* [Task goal]:
Restate word for word only the lines from the one with "You are a computer-use" through the end of the records; no pictures belong in the copy.

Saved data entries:
*-*-*

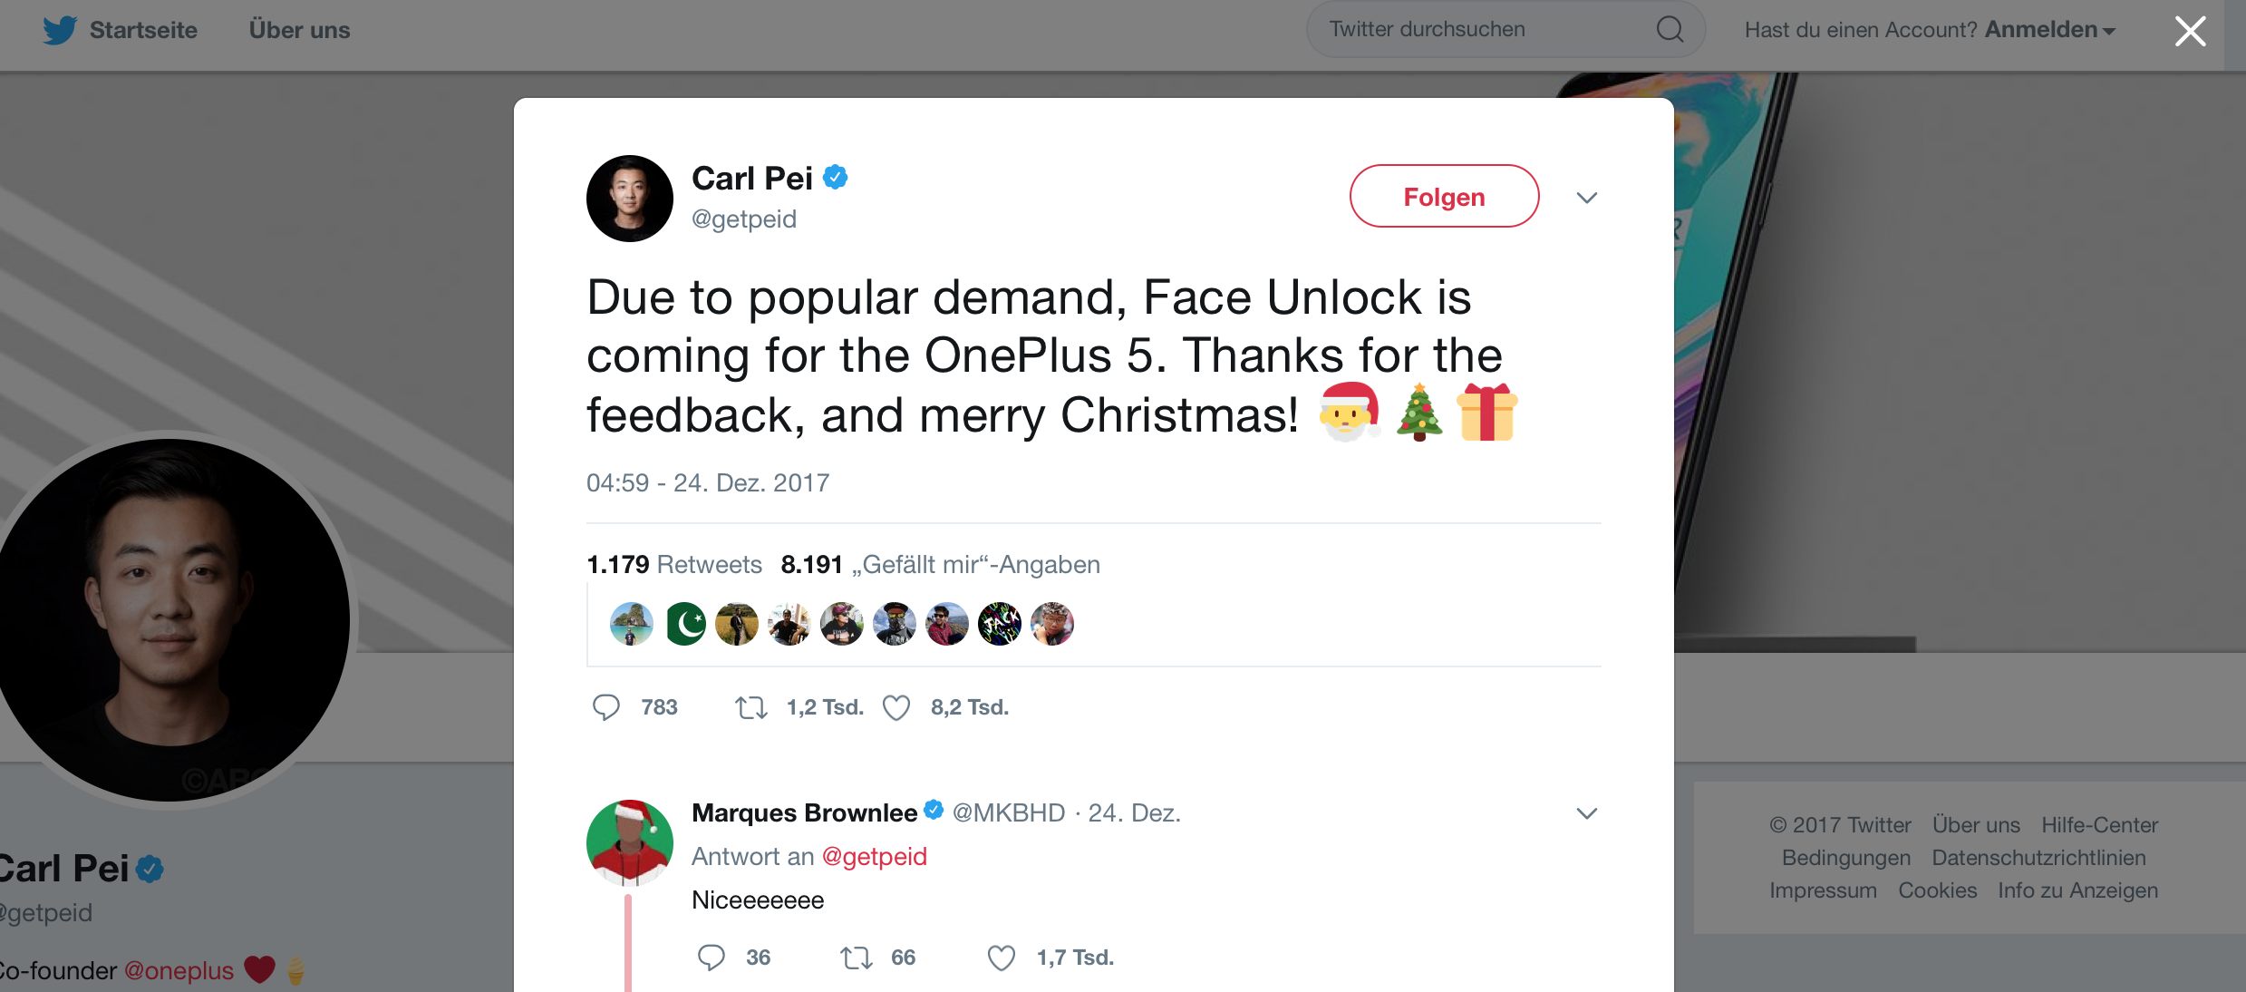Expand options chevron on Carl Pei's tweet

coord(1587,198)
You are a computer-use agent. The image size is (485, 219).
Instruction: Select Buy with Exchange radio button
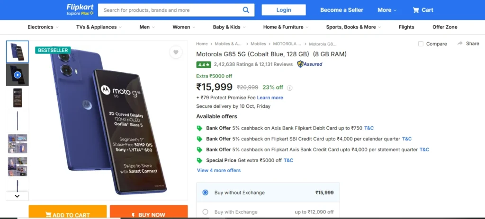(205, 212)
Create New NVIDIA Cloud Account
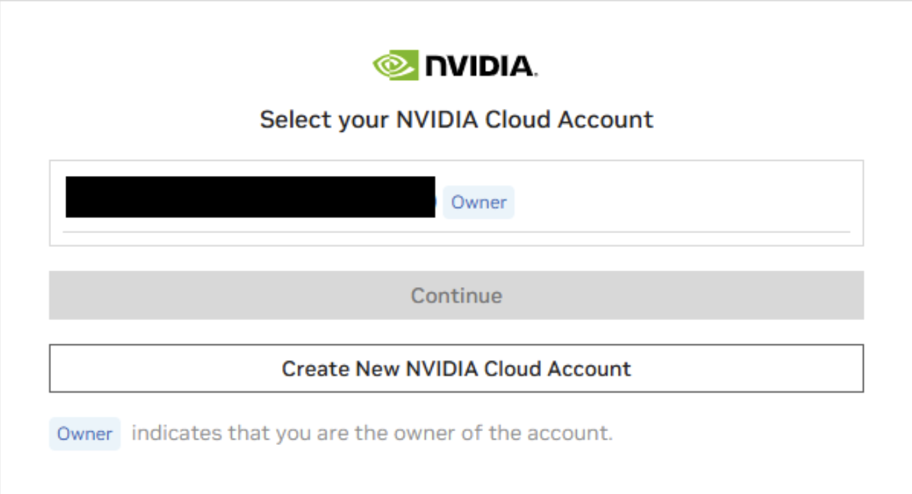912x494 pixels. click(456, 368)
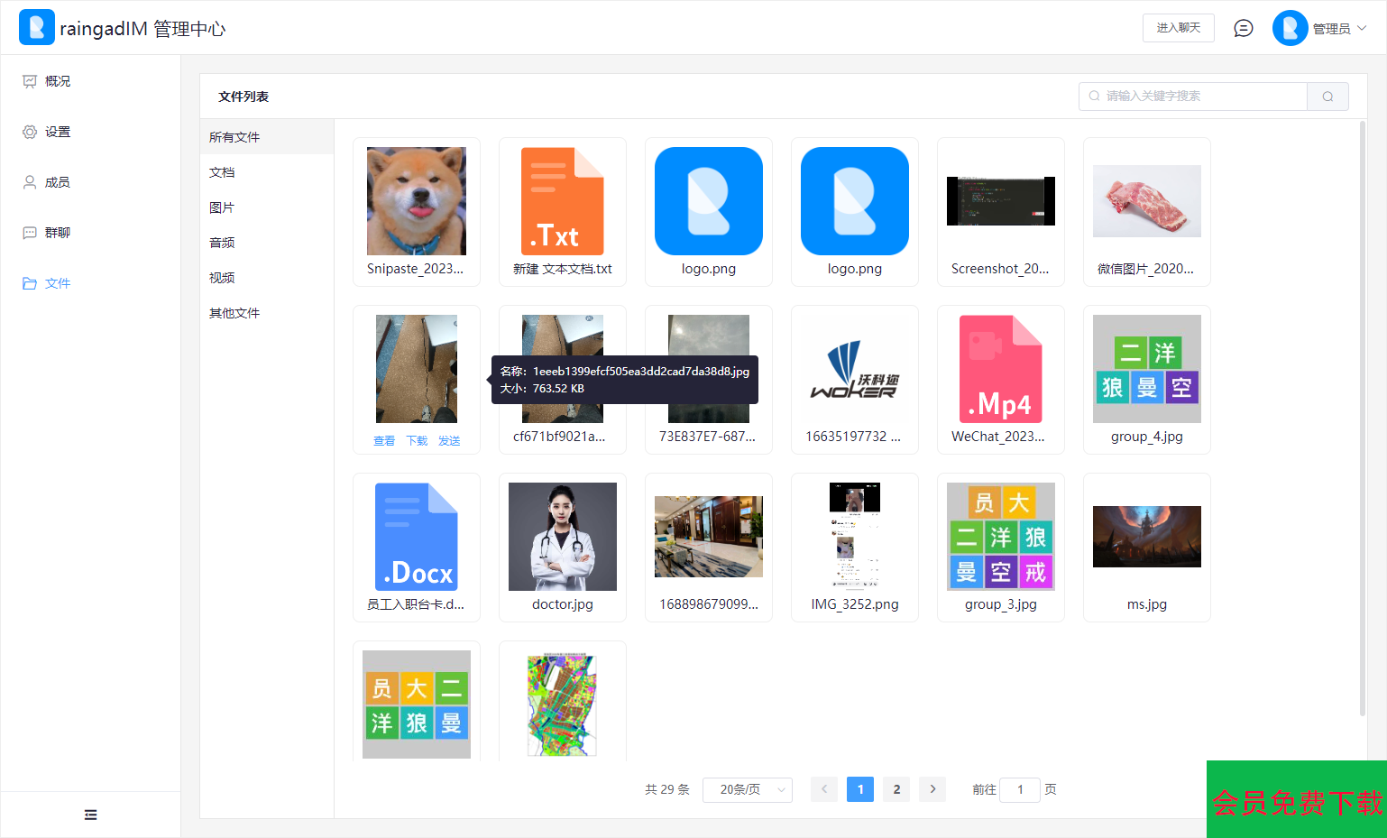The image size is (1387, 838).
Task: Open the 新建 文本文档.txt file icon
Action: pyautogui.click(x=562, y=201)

*-*-*

* [The answer]:
You are a computer-use agent. The image size is (485, 219).
Instruction: Select Buy with Exchange radio button
(205, 212)
Create New NVIDIA Cloud Account
912x494 pixels. click(456, 368)
The image size is (1387, 838).
Task: Open the 新建 文本文档.txt file icon
Action: pyautogui.click(x=562, y=201)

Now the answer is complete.